3. The method for diagnosing and predicting the post-drought rehydration capacity of rice based on photosynthetic and molecular indicators according to claim 1, characterized in that, The normalized enzyme activity recovery index X Rubisco The calculation formula is: ; Among them, Act CK Act CE and Act CD The values ​​represent the Rubisco enzyme activity in rice leaves at the control group, the post-drought rehydration treatment, and the end of the continuous drought treatment, respectively, and Act... CK - Act CD ≠0.

4. The method for diagnosing and predicting the post-drought rehydration recovery capacity of rice based on photosynthetic and molecular indicators according to claim 1, characterized in that, The characteristic genes selected for determining the expression level of the characteristic genes are one or more of the following: LOC_Os05g42350, LOC_Os10g41780, LOC_Os04g59440, LOC_Os08g44340, LOC_Os01g11054, and LOC_Os01g64120.

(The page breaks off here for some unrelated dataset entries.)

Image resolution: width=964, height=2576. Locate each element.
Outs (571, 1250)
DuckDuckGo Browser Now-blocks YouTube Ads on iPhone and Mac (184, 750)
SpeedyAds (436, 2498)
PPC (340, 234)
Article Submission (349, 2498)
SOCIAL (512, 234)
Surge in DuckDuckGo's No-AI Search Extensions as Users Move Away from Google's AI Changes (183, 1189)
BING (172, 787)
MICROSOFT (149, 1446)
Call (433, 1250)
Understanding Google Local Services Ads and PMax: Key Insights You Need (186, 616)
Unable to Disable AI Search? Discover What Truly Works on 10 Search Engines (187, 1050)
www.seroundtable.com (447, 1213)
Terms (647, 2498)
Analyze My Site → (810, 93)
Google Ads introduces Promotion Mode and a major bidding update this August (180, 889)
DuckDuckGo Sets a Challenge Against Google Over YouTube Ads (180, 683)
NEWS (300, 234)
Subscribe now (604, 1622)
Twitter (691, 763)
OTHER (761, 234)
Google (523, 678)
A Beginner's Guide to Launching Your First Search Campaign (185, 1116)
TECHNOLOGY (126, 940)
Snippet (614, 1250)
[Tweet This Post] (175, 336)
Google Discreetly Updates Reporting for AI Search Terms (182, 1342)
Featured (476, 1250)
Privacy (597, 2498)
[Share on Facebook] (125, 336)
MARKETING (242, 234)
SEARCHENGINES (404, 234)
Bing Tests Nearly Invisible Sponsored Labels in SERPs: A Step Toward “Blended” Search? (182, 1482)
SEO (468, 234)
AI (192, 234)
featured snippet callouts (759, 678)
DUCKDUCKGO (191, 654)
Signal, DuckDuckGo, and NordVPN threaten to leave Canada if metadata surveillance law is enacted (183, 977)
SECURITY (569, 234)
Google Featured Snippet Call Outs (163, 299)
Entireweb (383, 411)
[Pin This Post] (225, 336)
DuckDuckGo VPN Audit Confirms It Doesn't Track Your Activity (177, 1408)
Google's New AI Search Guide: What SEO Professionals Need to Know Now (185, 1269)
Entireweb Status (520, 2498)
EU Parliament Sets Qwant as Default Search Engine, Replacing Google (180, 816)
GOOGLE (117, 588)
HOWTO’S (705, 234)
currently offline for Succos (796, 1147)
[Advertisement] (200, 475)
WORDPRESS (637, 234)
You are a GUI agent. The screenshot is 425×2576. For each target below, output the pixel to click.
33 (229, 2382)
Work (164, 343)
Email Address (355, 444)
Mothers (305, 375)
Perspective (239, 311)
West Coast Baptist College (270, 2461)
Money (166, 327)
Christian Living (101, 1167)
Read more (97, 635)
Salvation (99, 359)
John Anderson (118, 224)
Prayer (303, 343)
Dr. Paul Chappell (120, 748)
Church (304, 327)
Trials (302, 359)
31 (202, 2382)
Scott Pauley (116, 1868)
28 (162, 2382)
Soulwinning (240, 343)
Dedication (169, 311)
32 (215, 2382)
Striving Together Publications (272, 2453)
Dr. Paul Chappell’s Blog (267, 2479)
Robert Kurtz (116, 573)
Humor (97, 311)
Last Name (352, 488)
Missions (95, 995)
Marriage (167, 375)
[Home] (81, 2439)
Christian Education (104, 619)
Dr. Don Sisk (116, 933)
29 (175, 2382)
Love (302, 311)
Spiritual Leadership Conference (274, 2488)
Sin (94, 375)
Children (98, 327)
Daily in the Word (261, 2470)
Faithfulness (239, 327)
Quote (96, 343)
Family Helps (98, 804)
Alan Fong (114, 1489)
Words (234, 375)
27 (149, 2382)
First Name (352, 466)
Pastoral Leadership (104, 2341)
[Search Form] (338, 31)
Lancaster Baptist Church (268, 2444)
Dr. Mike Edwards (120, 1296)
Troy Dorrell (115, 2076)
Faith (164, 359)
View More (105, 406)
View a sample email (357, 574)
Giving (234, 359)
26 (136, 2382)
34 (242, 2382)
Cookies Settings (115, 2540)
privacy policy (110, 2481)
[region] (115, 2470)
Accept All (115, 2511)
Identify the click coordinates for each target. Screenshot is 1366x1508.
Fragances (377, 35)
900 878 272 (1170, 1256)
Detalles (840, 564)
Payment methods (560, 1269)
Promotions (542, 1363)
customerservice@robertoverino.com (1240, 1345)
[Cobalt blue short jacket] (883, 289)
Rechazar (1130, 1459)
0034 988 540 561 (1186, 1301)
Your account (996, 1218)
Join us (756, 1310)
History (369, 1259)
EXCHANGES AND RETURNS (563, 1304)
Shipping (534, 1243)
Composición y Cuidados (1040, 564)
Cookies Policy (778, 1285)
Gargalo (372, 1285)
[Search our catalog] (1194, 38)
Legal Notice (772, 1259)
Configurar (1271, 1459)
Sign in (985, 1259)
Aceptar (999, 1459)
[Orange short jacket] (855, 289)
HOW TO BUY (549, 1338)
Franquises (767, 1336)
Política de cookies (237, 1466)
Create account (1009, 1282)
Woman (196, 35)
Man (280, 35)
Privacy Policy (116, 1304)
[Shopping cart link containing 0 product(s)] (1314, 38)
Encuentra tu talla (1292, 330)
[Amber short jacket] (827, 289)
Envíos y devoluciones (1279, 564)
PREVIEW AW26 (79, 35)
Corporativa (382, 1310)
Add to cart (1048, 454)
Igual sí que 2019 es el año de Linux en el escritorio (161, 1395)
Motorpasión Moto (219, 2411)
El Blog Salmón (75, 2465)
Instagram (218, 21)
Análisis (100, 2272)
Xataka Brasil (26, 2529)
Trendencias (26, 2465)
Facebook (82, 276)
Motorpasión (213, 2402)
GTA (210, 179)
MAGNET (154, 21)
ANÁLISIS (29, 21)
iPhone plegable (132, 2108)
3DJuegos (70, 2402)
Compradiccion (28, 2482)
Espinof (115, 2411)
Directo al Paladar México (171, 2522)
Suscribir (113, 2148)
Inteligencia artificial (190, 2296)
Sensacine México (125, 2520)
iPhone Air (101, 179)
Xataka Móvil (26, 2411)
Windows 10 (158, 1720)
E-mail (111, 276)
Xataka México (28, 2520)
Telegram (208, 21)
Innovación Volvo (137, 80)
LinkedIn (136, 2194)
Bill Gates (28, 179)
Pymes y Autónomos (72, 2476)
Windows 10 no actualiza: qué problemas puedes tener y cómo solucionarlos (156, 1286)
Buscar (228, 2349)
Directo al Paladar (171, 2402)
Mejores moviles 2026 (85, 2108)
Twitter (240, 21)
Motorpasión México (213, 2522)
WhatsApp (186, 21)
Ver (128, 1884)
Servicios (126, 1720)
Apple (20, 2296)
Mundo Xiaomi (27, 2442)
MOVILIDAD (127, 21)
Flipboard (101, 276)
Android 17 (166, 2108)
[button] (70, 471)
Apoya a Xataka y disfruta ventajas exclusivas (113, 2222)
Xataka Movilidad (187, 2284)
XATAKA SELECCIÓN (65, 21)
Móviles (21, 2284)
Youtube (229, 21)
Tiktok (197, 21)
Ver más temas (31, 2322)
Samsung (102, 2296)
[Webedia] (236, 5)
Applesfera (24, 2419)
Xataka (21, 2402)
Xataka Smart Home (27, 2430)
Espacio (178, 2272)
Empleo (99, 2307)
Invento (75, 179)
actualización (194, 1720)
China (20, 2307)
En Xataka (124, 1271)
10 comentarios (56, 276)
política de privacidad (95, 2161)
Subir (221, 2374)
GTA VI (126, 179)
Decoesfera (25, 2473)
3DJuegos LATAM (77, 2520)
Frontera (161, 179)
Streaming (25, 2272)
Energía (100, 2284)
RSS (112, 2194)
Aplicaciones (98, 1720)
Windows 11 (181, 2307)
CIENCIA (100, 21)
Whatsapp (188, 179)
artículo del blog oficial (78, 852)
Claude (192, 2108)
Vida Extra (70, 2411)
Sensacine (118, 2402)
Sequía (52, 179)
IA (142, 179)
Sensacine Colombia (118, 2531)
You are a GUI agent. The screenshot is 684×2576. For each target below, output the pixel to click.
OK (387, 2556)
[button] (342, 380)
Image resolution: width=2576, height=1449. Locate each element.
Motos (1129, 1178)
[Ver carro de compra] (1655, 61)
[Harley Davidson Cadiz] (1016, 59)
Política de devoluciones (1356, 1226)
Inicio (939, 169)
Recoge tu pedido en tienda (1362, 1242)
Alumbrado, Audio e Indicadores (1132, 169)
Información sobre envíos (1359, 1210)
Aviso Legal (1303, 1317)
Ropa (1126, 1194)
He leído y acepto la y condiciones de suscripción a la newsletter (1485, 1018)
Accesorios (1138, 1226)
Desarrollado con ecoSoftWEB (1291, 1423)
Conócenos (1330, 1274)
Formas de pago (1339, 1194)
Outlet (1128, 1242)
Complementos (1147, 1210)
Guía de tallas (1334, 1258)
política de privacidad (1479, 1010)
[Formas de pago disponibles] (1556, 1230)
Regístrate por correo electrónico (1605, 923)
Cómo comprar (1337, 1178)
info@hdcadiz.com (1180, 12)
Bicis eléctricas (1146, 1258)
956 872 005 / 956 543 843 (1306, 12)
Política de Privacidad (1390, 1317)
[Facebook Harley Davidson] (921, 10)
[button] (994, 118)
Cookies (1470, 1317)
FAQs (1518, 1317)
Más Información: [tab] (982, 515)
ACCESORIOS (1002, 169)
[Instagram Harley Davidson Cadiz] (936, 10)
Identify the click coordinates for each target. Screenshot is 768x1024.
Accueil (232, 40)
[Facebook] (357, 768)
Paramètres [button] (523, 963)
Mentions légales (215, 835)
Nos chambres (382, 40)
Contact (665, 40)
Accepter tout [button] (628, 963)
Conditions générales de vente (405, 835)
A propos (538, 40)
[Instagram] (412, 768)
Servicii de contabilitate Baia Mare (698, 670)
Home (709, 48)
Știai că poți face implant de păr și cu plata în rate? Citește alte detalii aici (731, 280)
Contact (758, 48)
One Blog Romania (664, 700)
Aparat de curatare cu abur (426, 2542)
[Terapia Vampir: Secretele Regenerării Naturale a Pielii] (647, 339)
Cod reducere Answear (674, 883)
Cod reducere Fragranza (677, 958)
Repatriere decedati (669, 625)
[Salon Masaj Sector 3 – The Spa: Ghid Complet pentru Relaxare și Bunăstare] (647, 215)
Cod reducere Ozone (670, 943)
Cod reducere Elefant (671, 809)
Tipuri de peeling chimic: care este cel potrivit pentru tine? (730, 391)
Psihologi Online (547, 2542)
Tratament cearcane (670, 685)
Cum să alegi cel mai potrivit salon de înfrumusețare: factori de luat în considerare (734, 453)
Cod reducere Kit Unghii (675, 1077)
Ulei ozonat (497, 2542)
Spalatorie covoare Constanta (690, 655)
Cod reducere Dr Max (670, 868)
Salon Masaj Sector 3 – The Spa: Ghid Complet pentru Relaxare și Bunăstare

5. The method for diagnosing and predicting the post-drought rehydration capacity of rice based on photosynthetic and molecular indicators according to claim 4, characterized in that, When at least two characteristic genes are selected, the relative expression level X of the characteristic genes is... qPCR The arithmetic mean, geometric mean, or weighted mean of the relative expression levels of all the described characteristic genes.

6. The method for diagnosing and predicting the post-drought rehydration recovery capacity of rice based on photosynthetic and molecular indicators according to claim 1, characterized in that, The relative expression level X of the characteristic gene qPCR The calculation method is as follows: using leaf samples at the end of the continuous drought treatment as the control baseline, the relative expression level of rice leaves after the drought-induced re-watering treatment was calculated using the ΔΔCt method. -ΔΔCt , that is, X qPCR .

7. The method for diagnosing and predicting the post-drought rehydration recovery capacity of rice based on photosynthetic and molecular indicators according to claim 1, characterized in that, The method for comprehensive diagnosis and prediction of rice's post-drought re-irrigation recovery capacity is as follows: Calculate the Comprehensive Diagnostic Index (PCI). * The calculation formula is: ; Where ω1, ω2 and ω3 represent weight coefficients, and ω1+ω2+ω3=1.

8. The method for diagnosing and predicting the post-drought rehydration recovery capacity of rice based on photosynthetic and molecular indicators according to claim 7, characterized in that, ω1=0.3-0.5, ω2=0.2-0.4, ω3=0.2-0.

4.

9. The method for diagnosing and predicting the post-drought rehydration capacity of rice based on photosynthetic and molecular indicators according to claim 8, characterized in that, ω1=0.4, ω2=0.3, ω3=0.

3.

10. A diagnostic and predictive system for rice post-drought rehydration capacity based on photosynthetic and molecular indicators, characterized in that, It includes a data acquisition module, a data processing module, and an output module; The data acquisition module is used to collect the net photosynthetic rate, Rubisco enzyme activity, and characteristic gene expression levels of each rice leaf. The data processing module is used to calculate and obtain the normalized photosynthetic recovery index X. Pn Normalized enzyme activity recovery index X Rubisco The relative expression levels of characteristic genes; also used based on the normalized photosynthetic recovery index X. Pn Normalized enzyme activity recovery index X Rubisco The relative expression level X of the characteristic gene qPCR To conduct a comprehensive diagnosis and prediction of the rice's ability to recover after drought and subsequent irrigation; The output module is used to output a comprehensive diagnostic prediction result of the rice's ability to recover after drought and subsequent irrigation.